Thermography Goes Mainstream

Here is an interesting update on Thermography as a screening technique for breast cancer from the May 2003 issue of Medical Imaging Magazine.

Thermography may be the oldest kid on the block of mammography complements. The FDA first approved thermography in 1982, and several companies have new scanners in the FDA pipeline. Still, many surgeons and radiologists remain a bit skeptical about thermography in diagnosing breast cancer.

The basics of thermography are fairly simple. During the scan, an infrared camera records thermal images of the breast that can be used to detect the physiologic changes that characterize breast cancer — angiogenesis and neovascularity. During the process of tumor formation, the tumor creates its own blood supply; blood vessels dilate and additional capillaries develop. A lesion becomes clinically significant when it begins to recruit its own blood supply. Thermography can identify the abnormal thermal patterns associated with malignancies and other breast pathologies. Abnormal scans are referred to physicians for clinical correlation.

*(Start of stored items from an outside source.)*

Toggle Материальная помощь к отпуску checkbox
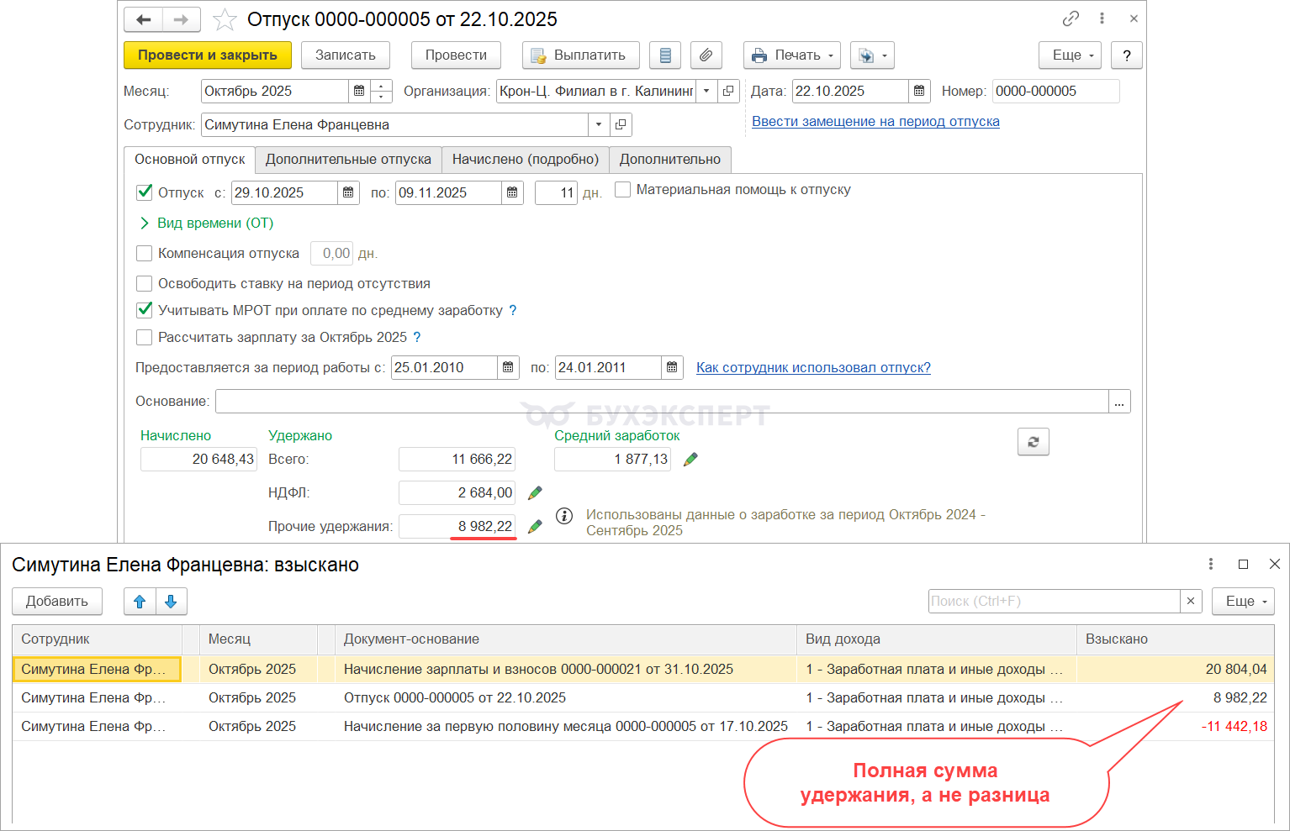 622,190
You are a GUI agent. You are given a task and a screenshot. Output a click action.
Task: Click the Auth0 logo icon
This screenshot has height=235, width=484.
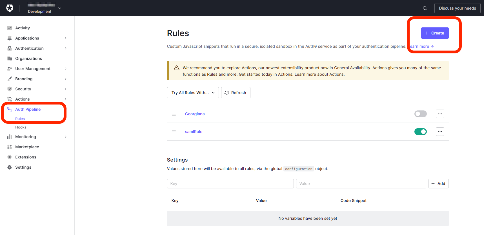[x=10, y=8]
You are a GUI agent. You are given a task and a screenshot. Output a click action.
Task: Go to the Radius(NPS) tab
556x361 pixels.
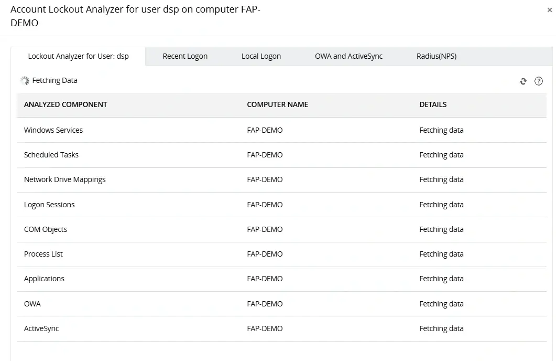(437, 56)
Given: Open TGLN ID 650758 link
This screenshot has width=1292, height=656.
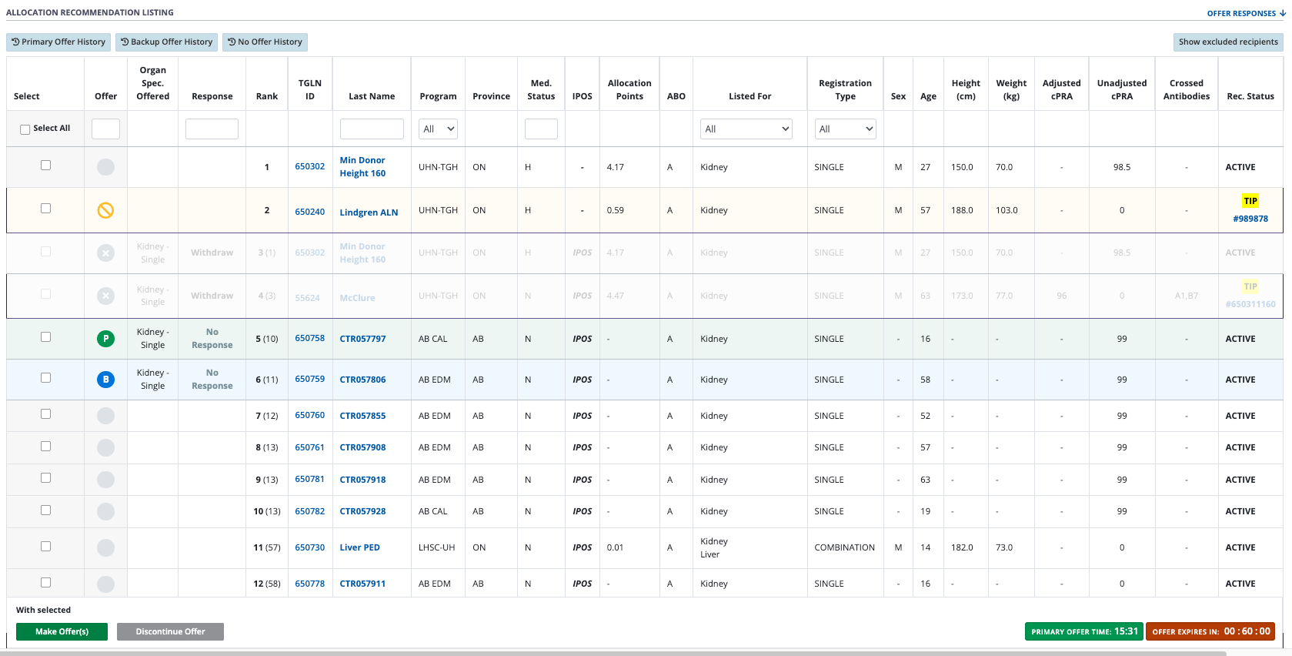Looking at the screenshot, I should pyautogui.click(x=309, y=338).
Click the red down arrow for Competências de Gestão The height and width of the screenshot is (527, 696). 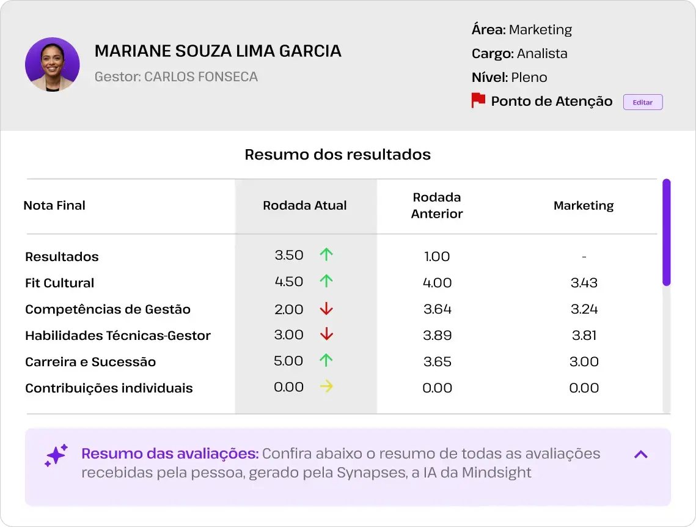(325, 309)
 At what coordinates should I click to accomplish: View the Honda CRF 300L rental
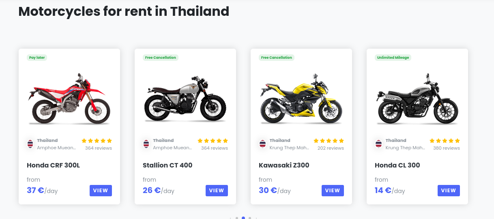(101, 191)
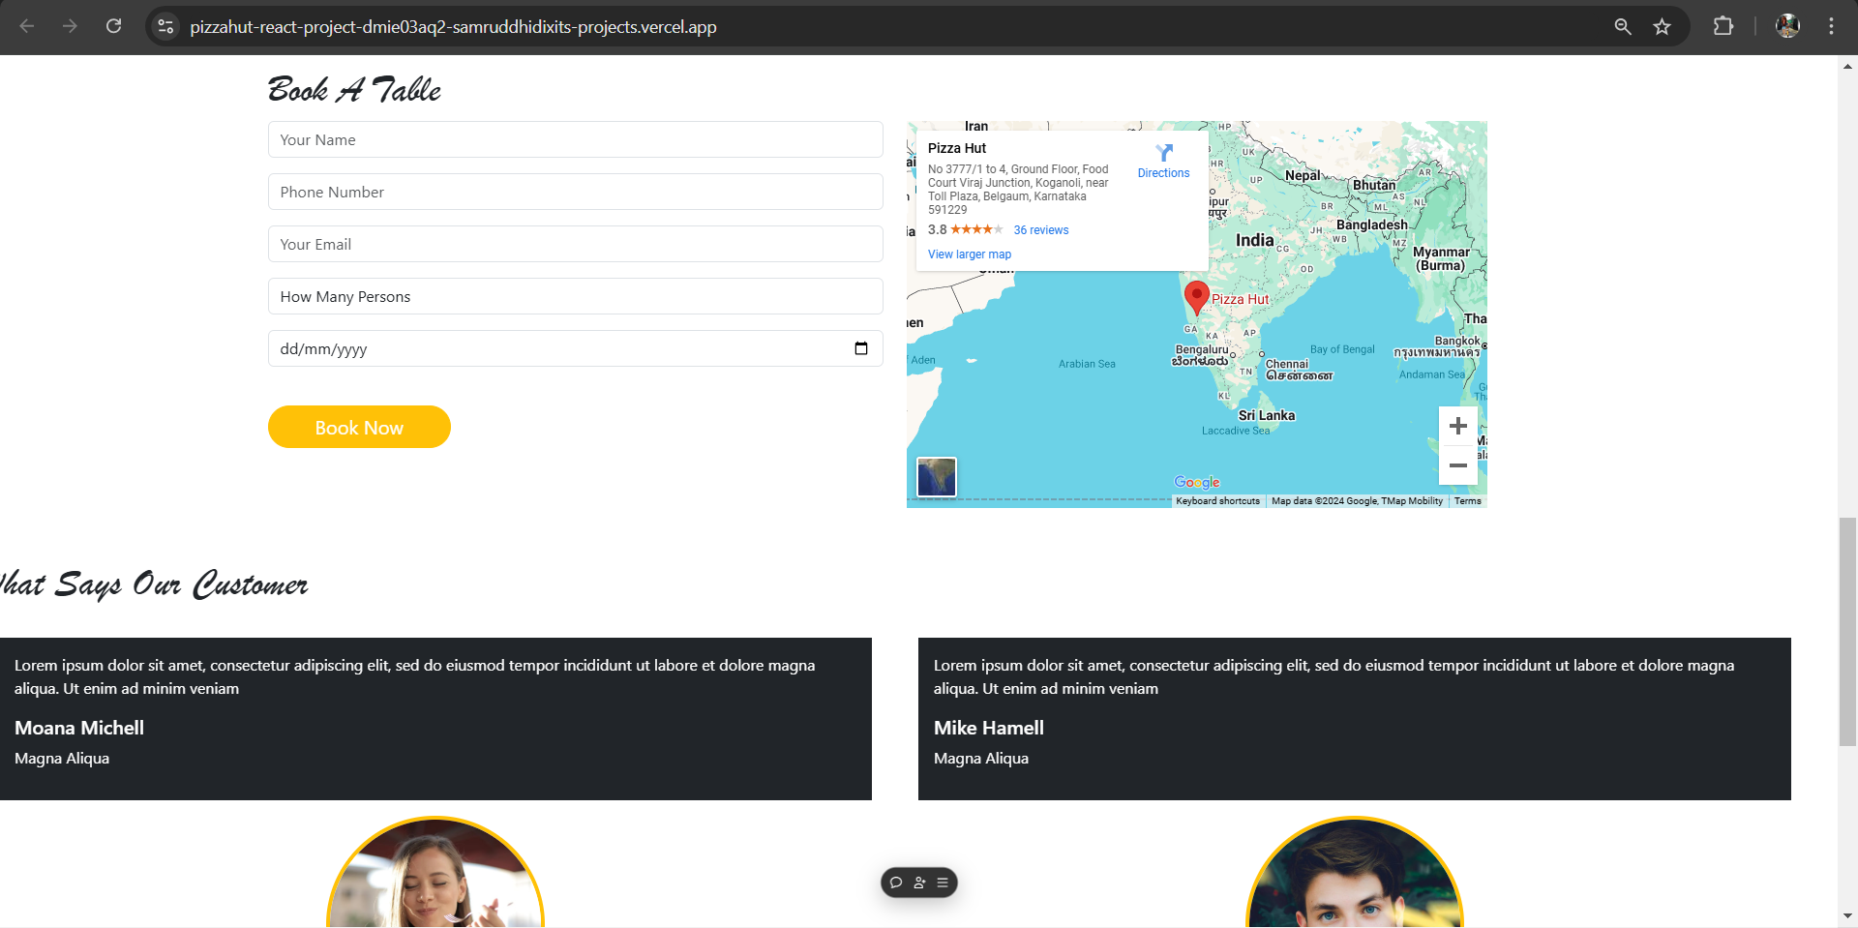Zoom in on the map with plus button
This screenshot has width=1858, height=928.
(1457, 427)
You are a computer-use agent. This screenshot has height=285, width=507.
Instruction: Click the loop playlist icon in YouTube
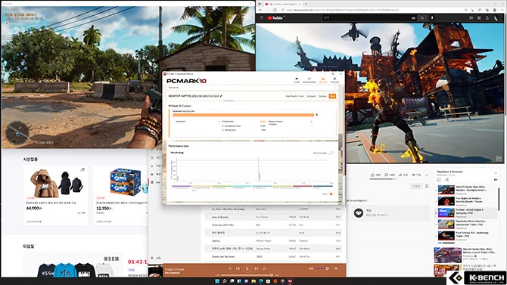coord(439,180)

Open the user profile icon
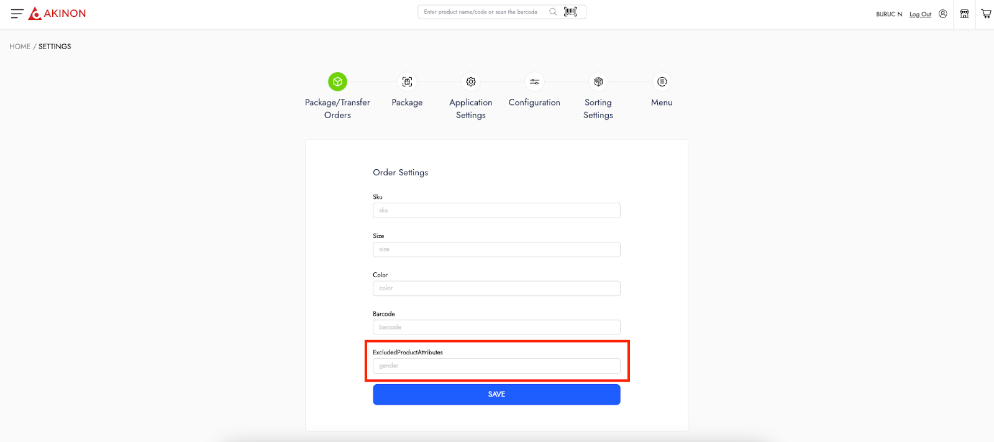943,14
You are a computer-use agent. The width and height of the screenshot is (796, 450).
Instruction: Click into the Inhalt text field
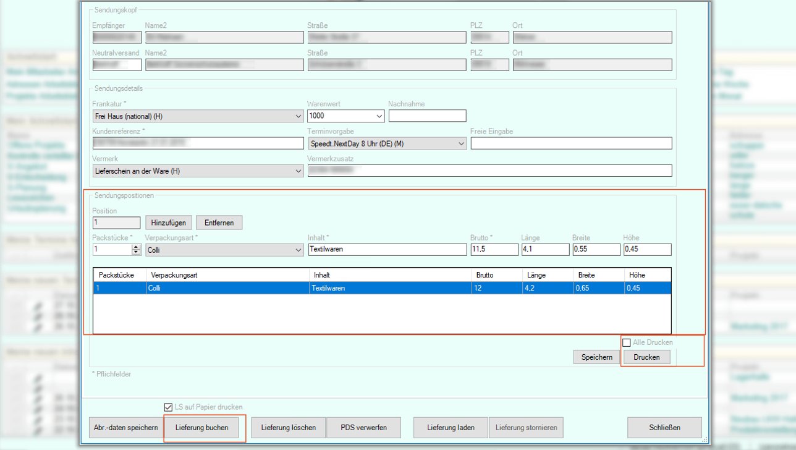coord(387,250)
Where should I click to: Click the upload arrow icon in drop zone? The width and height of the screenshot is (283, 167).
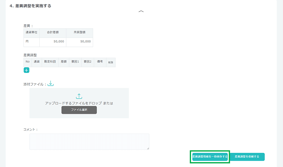click(79, 96)
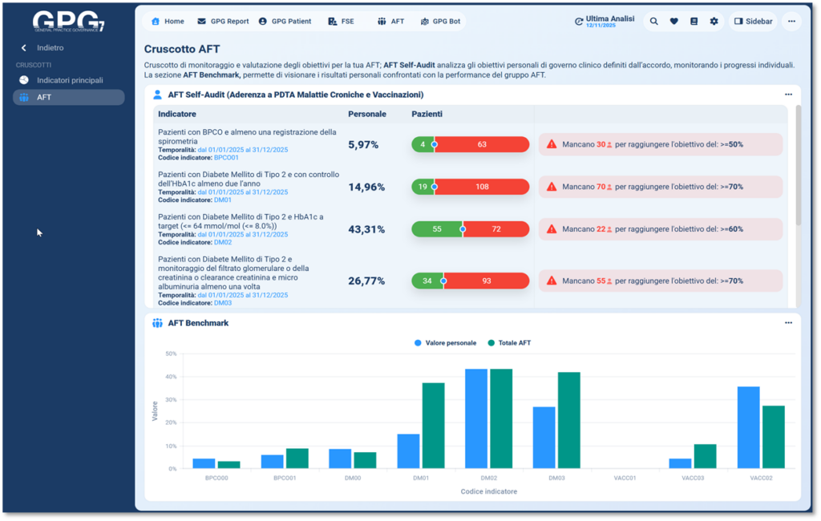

Thermography can be used as a screening adjunct to mammography. Lynn Marshall, R.N., B.S.N., and co-owner of Clinical Thermography of Colorado (Denver) reports, By itself, thermography is 86 to 90 percent effective in screening for breast cancer. Studies show that the combination of thermography and mammography can raise the rate to 98 percent. It is believed that infrared cameras can detect lesions as small as 2 to 3 mms.

Clinical Thermography of Colorado opened its doors in July 2002 and uses Meditherm’s (Lake Oswego, Ore.) Digital Infrared Thermal Imaging system. Scans are non-invasive and complete in 15 minutes; physicians trained to read thermograms read the scans offsite. Marshall notes, “Physician acceptance has been higher than I anticipated.” In fact, some local physicians are referring patients for thermography. One surgeon recognized the value of thermography after a patient elected a double mastectomy based on her thermogram, which revealed abnormal patterns in both breasts. After the surgery, the surgeon found that the patient’s thermogram matched the pathology report. A number of patients are women who have had mastectomies and need to monitor remaining breast tissue, but don’t want to be compressed during a mammogram. Other patients have cancer and want to monitor their condition.

Insurers are slowly coming on board as well, and some are reimbursing women for their scans. Marshall concludes, “Thermography is not the ‘be all’ in breast imaging, but it should be in the arsenal.”